Records for locating the described items
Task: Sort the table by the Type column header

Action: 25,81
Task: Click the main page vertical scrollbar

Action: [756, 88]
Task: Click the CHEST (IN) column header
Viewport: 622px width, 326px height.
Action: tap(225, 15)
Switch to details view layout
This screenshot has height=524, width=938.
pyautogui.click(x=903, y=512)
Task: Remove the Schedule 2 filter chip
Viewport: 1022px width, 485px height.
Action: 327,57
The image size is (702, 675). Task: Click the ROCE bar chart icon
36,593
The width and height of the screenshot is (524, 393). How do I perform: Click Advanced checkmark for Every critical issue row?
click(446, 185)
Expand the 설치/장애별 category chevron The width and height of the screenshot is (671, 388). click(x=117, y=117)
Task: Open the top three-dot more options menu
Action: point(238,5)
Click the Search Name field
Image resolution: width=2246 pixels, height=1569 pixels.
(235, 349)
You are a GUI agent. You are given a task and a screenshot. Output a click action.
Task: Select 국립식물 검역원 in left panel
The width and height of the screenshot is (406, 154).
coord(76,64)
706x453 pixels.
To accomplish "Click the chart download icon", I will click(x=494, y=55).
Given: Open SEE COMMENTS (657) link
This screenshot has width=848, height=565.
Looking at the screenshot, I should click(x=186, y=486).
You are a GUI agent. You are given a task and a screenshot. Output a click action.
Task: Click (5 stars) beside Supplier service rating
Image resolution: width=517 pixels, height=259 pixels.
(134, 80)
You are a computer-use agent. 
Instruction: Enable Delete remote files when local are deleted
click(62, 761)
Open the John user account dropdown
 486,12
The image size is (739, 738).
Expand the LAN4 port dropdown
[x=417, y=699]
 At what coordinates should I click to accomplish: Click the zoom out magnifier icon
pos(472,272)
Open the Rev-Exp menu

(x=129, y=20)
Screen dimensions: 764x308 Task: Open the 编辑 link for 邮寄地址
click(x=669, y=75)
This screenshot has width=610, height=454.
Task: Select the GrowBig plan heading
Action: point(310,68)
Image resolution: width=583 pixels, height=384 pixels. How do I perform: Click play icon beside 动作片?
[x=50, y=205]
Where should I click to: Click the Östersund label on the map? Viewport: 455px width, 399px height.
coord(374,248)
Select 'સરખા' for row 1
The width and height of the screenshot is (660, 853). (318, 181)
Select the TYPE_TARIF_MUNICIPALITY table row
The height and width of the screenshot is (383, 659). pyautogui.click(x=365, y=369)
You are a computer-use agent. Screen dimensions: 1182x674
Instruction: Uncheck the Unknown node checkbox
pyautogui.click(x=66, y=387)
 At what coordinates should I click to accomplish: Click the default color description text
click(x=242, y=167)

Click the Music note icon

**What to work on:** Reproduce all of the items above line for line, without any changes.

**Final result:**
Task: Sort the table by the Type column header

Action: 25,81
Task: Click the main page vertical scrollbar

Action: [756, 88]
Task: Click the CHEST (IN) column header
Viewport: 622px width, 326px height.
Action: tap(225, 15)
Switch to details view layout
This screenshot has height=524, width=938.
pyautogui.click(x=903, y=512)
Task: Remove the Schedule 2 filter chip
Viewport: 1022px width, 485px height.
Action: 327,57
The image size is (702, 675). Task: Click the ROCE bar chart icon
36,593
The width and height of the screenshot is (524, 393). How do I perform: Click Advanced checkmark for Every critical issue row?
click(446, 185)
Expand the 설치/장애별 category chevron The width and height of the screenshot is (671, 388). click(x=117, y=117)
Task: Open the top three-dot more options menu
Action: point(238,5)
Click the Search Name field
Image resolution: width=2246 pixels, height=1569 pixels.
(235, 349)
You are a GUI agent. You are given a task and a screenshot. Output a click action.
Task: Select 국립식물 검역원 in left panel
The width and height of the screenshot is (406, 154).
coord(76,64)
706x453 pixels.
To accomplish "Click the chart download icon", I will click(x=494, y=55).
Given: Open SEE COMMENTS (657) link
This screenshot has width=848, height=565.
Looking at the screenshot, I should click(x=186, y=486).
You are a GUI agent. You are given a task and a screenshot. Output a click action.
Task: Click (5 stars) beside Supplier service rating
Image resolution: width=517 pixels, height=259 pixels.
(134, 80)
You are a computer-use agent. 
Instruction: Enable Delete remote files when local are deleted
click(62, 761)
Open the John user account dropdown
 486,12
The image size is (739, 738).
Expand the LAN4 port dropdown
[x=417, y=699]
 At what coordinates should I click to accomplish: Click the zoom out magnifier icon
pos(472,272)
Open the Rev-Exp menu

(x=129, y=20)
Screen dimensions: 764x308 Task: Open the 编辑 link for 邮寄地址
click(x=669, y=75)
This screenshot has width=610, height=454.
Task: Select the GrowBig plan heading
Action: point(310,68)
Image resolution: width=583 pixels, height=384 pixels. How do I perform: Click play icon beside 动作片?
[x=50, y=205]
Where should I click to: Click the Östersund label on the map? Viewport: 455px width, 399px height.
coord(374,248)
Select 'સરખા' for row 1
The width and height of the screenshot is (660, 853). (318, 181)
Select the TYPE_TARIF_MUNICIPALITY table row
The height and width of the screenshot is (383, 659). pyautogui.click(x=365, y=369)
You are a computer-use agent. Screen dimensions: 1182x674
Instruction: Uncheck the Unknown node checkbox
pyautogui.click(x=66, y=387)
 At what coordinates should I click to accomplish: Click the default color description text
click(x=242, y=167)

Click the Music note icon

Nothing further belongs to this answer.